Mentioning side effects in drug advertisements

I read somewhere that advertisements for a particular drug must also note potential side effects. Please let me know if this is incorrect.

My specific question is how frequently a side effect must occur in the test subject population to make such notice necessary. Presumably a single occurrence my be coincidental and not necessarily linked to the drug being tested. I would guess that it must occur at a rate that would be statistically significant. However, that doesn’t seem plausible either because me limited understanding of stats tells me that’s 5%, and I just can’t imagine anyone marketing a drug that kills 5% of the people who take it and simply noting that death is possible.

From the National Conference of State Legislatures - Marketing and Direct-to-Consumer Advertising (DTCA) of Pharmaceuticals (Updated November 2010)

http://www.voxeu.org/index.php?q=node/5135

FDA - Guidance for Industry Presenting Risk Information in Prescription Drug and Medical Device Promotion - DRAFT GUIDANCE (PDF Warning)

There is no specific number. As described in the Draft Guidance above, the probability and the severity of risks are weighed, as well as the approved use of the drug, the probable patient population, and the target of the ads. A serious side effect (like death) will usually be mentioned regardless of the actual risk, common side effects will be mentioned regardless of their severity, and moderate side effects will be mentioned or not, depending on their likelihood – given who is likely to be taking the drug, and for what. Also be aware that advertising is not subject to pre-approval.

I might be a little behind the times here, but I think the rule is a bit more nuanced than that: the ad has to include the side effects only if it makes specific claims about what the drug does. Other than that I agree with Nametag.

I should have figured. It sounds like they’ve drawn up a set of rules that are more or less unenforceable.

As I recall, requirement kicked in if a specific drug was named. I have seen ads by drug companies saying things like, “To learn more about options for treating your (whatever), go to this website…” But if they name the product, they have to specify some details including something about risk.

This doesn’t seem to me a “clarification” at all. It seems like a deliberate blurring, protecteing manufacturers from claims by consumers that they do not provide adequate information on their ads.

I thank you folks for your answers, though. This isn’t the right forum to discuss whether or not this is a clarification.

I consider my question answered.

According to the FDA Website ‘reminder ads’ where the drug name is used but no product claims are made don’t need to list any side effects.

The answer to the OP’s question is also at that link, in a very long-winded and complex breakdown based on print ads, television ads, radio ads, “reminder ads” “product claim ads”, etc. the answer is 'It varies".

You are misunderstanding statistical significance.
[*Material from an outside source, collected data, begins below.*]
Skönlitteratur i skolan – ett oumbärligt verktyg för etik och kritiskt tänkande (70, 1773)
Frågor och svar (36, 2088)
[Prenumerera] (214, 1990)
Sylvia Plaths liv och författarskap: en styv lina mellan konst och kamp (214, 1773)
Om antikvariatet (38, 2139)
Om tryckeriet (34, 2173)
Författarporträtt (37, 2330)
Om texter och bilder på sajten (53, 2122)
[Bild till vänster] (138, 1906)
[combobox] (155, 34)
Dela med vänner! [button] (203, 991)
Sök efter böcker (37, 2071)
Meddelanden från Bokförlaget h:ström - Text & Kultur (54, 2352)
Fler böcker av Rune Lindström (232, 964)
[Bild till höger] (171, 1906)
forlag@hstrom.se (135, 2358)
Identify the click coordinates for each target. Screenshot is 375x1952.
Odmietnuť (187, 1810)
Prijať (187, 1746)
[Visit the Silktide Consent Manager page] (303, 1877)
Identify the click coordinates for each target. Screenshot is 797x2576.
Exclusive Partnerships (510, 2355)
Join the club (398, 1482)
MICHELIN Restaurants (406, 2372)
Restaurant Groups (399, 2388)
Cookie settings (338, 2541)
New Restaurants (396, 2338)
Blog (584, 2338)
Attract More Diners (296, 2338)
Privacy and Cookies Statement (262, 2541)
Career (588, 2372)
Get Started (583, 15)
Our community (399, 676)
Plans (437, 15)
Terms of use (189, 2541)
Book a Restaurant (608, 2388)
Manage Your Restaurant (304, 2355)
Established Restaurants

Assuming you are using 5% as your determination of statistical significance (that’s the most common percentage, but isn’t the only one used), that doesn’t mean that the side effect occurs 5% of the time, it means that there is a 5% likelihood that the side effects you observed occurred purely by chance (i.e. not related to the drug), and determining that requires knowing how often it occurs in the general population and comparing that to how often it occurs when the drug is administered.

Does this mean:
1 If a condition would normally occur in 20% of the general population over the same time frame of the study, and it occurs in 21% of the test subjects, it is significant?

2.If a condition would normally occur in 20% of the general population over the same time frame of the study, and it occurs in 25% of the test subjects, it is significant?

  1. Something else?

Depends how many subjects you are looking at. The more subjects you are looking at, the smaller the difference can be while still being statistically significant.

Let’s just say a large number – 10,000?

What I’m trying to get at is what exactly the “significance” is bound to. 20% up to 21% represents a 5% increase of occurrence (in my mind, that is), 20% up to 25% means that 5% more of the total population experiences the effect, and represents an increase of occurrence of 20%.

At least that’s my intention by picking these numbers. Please correct me if I’m wrong.

When you are talking about statistical significance, a 10.01% occurrence of an adverse event for those taking the drug vs a 10% occurrence of an adverse event for those taking the placebo (or nothing at all) may in fact be significant at a 5% level of confidence if you have enough subjects (you’ll presumably need many thousands of subjects to distinguish such a small difference).

An entirely different question is whether an adverse event occurs x% more frequently when the drug is taken vs when it isn’t taken. That is a different issue entirely. If the adverse event is of little consequence (e.g. mild nausea) compared to what the drug is intended to do (e.g. kill drug resistant germs) then the frequency can be very high. If it is of major consequence (e.g. death) then obviously the frequency must be very low. That is a different question (although both questions are important) than whether what you are seeing is due to chance (i.e. statistical significance).